LONE WOMEN by Victor LaValle
The year is 1915, and the narrator of LaValle’s horror-tinged western has arrived in Montana to cultivate an unforgiving homestead. She’s looking for a fresh start as a single Black woman in a sparsely populated state, but the locked trunk she has in stow holds a terrifying secret.
MONICA by Daniel Clowes
In Clowes’s luminous new work, the titular character, abandoned by her mother as a child, endures a life of calamities before resolving to learn about her origins and track down her parents.
THE MOST SECRET MEMORY OF MEN by Mohamed Mbougar Sarr
Based on a true story and translated by Lara Vergnaud, Sarr’s novel — about a Senegalese writer brought low by a plagiarism scandal — asks sharp questions about the state of African literature in the West.

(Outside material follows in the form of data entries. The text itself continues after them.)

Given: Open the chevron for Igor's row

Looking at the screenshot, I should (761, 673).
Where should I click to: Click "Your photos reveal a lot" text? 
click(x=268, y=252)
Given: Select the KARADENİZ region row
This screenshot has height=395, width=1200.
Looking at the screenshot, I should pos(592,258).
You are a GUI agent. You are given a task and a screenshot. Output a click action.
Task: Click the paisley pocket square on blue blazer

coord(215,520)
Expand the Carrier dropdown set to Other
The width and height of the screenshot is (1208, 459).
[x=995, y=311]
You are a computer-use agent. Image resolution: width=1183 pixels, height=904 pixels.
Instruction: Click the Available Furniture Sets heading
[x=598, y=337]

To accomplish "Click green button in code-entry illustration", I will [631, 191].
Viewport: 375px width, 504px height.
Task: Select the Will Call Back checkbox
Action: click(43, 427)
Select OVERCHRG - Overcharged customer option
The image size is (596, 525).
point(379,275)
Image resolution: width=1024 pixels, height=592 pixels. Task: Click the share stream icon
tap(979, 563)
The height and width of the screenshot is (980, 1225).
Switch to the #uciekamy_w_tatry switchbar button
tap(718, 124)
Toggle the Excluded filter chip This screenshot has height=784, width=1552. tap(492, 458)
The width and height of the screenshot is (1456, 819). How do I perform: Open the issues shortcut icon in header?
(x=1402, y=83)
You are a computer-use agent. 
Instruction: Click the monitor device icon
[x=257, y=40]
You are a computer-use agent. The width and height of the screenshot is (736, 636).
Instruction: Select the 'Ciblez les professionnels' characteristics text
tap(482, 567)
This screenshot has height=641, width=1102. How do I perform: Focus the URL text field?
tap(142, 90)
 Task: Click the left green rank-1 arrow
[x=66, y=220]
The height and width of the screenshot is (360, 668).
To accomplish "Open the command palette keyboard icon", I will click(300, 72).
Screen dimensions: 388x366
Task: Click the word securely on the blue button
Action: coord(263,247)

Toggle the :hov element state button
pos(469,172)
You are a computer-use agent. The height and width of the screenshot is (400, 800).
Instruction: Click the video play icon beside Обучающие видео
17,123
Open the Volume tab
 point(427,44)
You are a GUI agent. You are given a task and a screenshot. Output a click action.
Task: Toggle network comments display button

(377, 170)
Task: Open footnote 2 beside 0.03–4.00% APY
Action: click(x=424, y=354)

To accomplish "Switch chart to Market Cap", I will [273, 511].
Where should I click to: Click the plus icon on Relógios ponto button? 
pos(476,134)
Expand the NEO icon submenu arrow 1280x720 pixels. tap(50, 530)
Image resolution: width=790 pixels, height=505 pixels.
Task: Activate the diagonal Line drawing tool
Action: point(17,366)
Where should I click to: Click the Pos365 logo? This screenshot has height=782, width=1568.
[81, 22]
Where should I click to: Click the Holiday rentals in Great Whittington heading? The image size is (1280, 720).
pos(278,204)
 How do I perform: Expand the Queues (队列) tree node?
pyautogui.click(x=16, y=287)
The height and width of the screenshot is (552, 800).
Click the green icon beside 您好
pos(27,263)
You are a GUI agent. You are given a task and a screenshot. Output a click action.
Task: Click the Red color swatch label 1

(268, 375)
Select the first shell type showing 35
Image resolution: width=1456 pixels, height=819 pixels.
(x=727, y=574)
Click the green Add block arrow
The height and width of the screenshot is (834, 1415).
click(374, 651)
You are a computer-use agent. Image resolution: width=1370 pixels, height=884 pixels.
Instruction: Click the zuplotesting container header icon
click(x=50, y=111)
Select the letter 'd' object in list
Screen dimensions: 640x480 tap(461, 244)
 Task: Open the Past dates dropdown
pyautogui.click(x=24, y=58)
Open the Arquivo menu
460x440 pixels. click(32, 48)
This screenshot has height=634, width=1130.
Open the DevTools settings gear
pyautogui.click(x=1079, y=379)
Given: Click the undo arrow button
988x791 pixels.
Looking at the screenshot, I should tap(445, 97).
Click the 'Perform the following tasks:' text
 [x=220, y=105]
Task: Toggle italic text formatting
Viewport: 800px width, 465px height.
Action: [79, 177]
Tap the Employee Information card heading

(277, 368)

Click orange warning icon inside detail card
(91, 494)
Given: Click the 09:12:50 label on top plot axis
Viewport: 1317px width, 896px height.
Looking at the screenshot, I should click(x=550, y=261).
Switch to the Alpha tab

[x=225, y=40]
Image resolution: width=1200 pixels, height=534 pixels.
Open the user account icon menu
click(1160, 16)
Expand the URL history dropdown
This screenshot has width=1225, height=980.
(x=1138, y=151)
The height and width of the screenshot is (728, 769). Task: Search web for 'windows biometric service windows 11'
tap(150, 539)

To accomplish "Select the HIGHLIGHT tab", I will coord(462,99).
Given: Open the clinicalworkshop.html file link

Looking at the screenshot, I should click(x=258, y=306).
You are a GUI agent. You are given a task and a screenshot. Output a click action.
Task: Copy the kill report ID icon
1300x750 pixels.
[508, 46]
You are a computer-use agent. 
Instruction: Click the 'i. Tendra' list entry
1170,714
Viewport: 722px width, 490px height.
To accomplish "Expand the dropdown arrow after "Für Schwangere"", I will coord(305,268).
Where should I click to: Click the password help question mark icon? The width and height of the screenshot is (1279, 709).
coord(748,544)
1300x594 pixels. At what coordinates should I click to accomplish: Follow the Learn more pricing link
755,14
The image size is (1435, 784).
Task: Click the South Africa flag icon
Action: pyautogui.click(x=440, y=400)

THE NEW NATURALS by Gabriel Bump
In Bump’s engrossing new novel, a young Black couple, mourning the loss of their newborn daughter and disillusioned with the world, start a utopian society — but tensions both internal and external soon threaten their dreams.
NORTH WOODS by Daniel Mason
Mason’s novel looks at the occupants of a single house in Massachusetts over several centuries, from colonial times to present day. An apple farmer, an abolitionist, a wealthy manufacturer: The book follows these lives and many others, with detours into natural history and crime reportage.
NOT EVEN THE DEAD by Juan Gómez Bárcena
An ex-conquistador in Spanish-ruled, 16th-century Mexico is asked to hunt down an Indigenous prophet in this novel by a leading writer in Spain, splendidly translated by Katie Whittemore. The epic search stretches across much of the continent and, as the author bends time and history, lasts centuries.
THE NURSERY by Szilvia Molnar
“I used to be a translator and now I am a milk bar.” So begins Molnar’s brilliant novel about a new mother falling apart within the four walls of her apartment.
OUR SHARE OF NIGHT by Mariana Enriquez
This dazzling, epic narrative, translated from the Spanish by Megan McDowell, is a bewitching brew of mystery and myth, peopled by mediums who can summon “the Darkness” for a secret society of wealthy occultists seeking to preserve consciousness after death.
PINEAPPLE STREET by Jenny Jackson
Jackson’s smart, dishy debut novel embeds readers in an upper-crust Brooklyn Heights family — its real estate, its secrets, its just-like-you-and-me problems. Does money buy happiness? “Pineapple Street” asks a better question: Does it buy honesty?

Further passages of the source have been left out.